Determine how many lines below hold the string "pixel". Reply with the number alone.

======== Exercise input

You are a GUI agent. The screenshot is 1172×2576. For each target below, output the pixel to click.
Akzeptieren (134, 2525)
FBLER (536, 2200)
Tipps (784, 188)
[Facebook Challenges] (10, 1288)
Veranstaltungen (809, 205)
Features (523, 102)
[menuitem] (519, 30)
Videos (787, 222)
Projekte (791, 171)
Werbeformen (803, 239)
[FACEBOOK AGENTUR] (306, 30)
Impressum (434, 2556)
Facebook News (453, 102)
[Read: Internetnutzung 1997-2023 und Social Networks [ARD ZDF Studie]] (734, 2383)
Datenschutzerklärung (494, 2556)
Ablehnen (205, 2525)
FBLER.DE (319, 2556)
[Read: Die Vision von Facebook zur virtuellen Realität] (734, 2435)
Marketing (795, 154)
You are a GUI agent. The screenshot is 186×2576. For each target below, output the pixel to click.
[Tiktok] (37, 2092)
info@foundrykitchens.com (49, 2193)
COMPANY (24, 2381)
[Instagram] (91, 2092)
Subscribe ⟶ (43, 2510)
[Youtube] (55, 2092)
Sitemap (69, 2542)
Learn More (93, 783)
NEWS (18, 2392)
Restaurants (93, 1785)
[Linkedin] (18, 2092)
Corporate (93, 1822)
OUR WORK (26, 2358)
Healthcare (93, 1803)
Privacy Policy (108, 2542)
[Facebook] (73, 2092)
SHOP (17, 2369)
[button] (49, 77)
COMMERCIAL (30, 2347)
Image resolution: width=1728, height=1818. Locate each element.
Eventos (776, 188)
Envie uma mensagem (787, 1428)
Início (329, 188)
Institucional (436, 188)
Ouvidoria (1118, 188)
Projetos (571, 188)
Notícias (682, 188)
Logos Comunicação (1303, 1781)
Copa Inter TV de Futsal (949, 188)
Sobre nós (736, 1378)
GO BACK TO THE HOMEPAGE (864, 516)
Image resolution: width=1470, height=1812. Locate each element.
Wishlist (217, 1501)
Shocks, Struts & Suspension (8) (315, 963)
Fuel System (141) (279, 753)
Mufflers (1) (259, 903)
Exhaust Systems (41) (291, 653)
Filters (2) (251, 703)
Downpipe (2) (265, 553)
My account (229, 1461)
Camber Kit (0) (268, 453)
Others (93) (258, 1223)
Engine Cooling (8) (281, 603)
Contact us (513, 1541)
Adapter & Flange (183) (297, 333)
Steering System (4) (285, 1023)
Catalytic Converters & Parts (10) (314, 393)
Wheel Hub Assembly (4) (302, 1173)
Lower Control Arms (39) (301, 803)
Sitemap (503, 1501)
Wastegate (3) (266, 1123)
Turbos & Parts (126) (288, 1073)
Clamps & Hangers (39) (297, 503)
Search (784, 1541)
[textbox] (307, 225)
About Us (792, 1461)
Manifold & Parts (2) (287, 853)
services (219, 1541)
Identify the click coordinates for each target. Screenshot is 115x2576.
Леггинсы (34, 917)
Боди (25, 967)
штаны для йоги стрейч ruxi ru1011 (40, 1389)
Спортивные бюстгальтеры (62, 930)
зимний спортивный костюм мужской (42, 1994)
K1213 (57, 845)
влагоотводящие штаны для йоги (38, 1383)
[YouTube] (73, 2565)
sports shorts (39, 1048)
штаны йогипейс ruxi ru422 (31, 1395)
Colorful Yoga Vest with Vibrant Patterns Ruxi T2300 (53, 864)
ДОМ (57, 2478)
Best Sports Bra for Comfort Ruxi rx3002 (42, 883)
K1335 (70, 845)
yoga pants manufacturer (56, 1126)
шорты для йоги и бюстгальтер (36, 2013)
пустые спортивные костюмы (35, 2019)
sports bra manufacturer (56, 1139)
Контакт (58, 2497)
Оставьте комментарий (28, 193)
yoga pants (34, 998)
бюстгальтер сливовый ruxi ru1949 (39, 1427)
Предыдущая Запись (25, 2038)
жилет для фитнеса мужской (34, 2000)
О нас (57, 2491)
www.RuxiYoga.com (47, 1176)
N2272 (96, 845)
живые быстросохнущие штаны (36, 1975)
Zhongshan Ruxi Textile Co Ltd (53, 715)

================

▶ Task solution:
2